The Progress Pride flag hangs above the door at Stingray Botanicals. The widely known rainbow is a symbol for lesbian, gay, bisexual and transgender and was amended with the chevron to be more inclusive of people of color (black and brown stripes) and trans people (white, pink and blue stripes). (Photo: Dana Sparks/The Register-Guard via Imagn Content Services, LLC)

Harmon, executive director of Black church organization Many Voices, identifies as same-gender-loving and has worked with religious leaders to advance LGBTQ rights. “So this is the perfect moment,” he says, “to lift the voice of Black religious communities and Black religious leaders to say, ‘When we talk about LGBTQ concerns and issues, we’re talking about members of our own community.’”

Tuesday’s NBC News story notes that more than 70% of Black LGBTQ adults describe themselves as religious. More than 30% call themselves highly religious, and nearly 40% say they are moderately religious, per a 2020 report from the Williams Institute, a sexual orientation and gender identity research program at UCLA School of Law.

New legislation targeting America’s LGBTQ citizenry has been sweeping the nation. NBC News reported in late March that more than 230 bills that would limit the rights of the community have been proposed this year. 

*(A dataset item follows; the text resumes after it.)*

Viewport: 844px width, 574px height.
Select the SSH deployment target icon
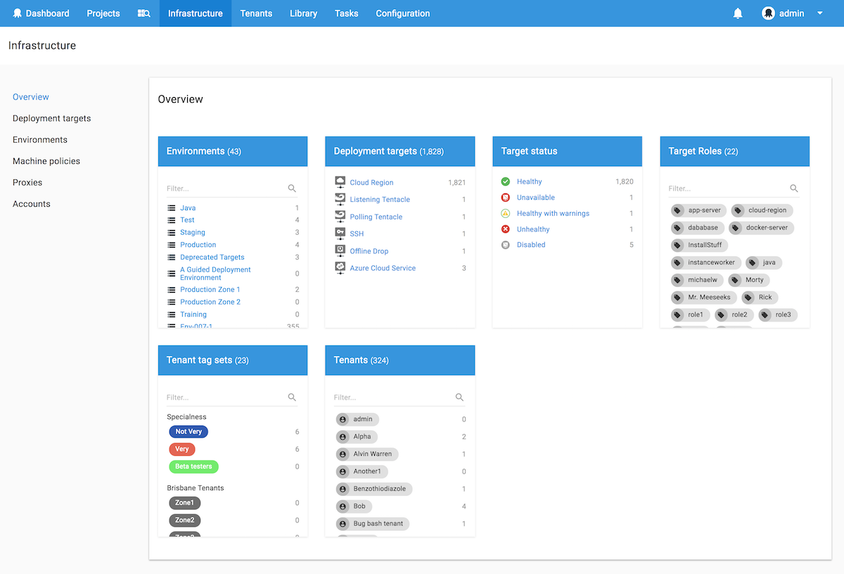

“This is a moment for church members who may have a trans member of their family to actually speak out about their love and concern for that member and bring that to their pastor or religious leader,” Harmon maintained. 

A virtual panel convened last week, in which Harmon participated, noted the history of violence against Black transgender people — particularly women. The Human Rights Campaign, which tracks anti-trans violence, contends that there have been at least six transgender people fatally shot or killed by other violent means.

“There’s still an inordinate amount of shame and stigma within the Black community as it relates to LGBTQ-identified folks,” Harmon told NBC News in a phone interview, adding that he reminds religious leaders: “We’re not talking about issues. We’re talking about people, and we’re talking about people that actually sit in your pews.”